*** Block opens ***
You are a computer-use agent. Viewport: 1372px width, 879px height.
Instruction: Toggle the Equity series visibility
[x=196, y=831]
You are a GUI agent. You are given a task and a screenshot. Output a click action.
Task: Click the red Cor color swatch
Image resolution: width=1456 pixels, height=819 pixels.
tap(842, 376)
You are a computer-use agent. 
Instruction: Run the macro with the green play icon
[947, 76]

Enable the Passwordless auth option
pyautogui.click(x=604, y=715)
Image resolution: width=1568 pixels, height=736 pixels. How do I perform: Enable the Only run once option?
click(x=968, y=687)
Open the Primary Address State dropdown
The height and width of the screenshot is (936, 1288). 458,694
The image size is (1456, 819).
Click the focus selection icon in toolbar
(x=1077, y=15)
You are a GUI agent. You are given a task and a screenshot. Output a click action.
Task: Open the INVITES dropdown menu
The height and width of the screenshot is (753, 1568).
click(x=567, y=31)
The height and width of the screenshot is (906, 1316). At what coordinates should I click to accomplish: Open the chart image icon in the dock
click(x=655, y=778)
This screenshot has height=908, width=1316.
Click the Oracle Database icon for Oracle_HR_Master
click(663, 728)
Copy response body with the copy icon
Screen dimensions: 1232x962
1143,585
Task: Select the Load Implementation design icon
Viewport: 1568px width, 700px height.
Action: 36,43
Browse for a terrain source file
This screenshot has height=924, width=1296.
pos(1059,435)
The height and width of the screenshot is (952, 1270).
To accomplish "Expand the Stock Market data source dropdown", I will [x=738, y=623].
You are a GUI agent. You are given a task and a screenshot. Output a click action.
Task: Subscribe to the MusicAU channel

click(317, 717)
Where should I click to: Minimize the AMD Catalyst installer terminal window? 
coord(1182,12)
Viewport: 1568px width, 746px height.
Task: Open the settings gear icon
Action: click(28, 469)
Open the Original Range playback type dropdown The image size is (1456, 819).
*** Block closes ***
#### [EXERCISE]
Your response should be made up of the lines in the data that contain the word "computer".

#### [ANSWER FOR THE TASK]
You are a computer-use agent. Viewport: 1372px width, 879px height.
You are a computer-use agent. 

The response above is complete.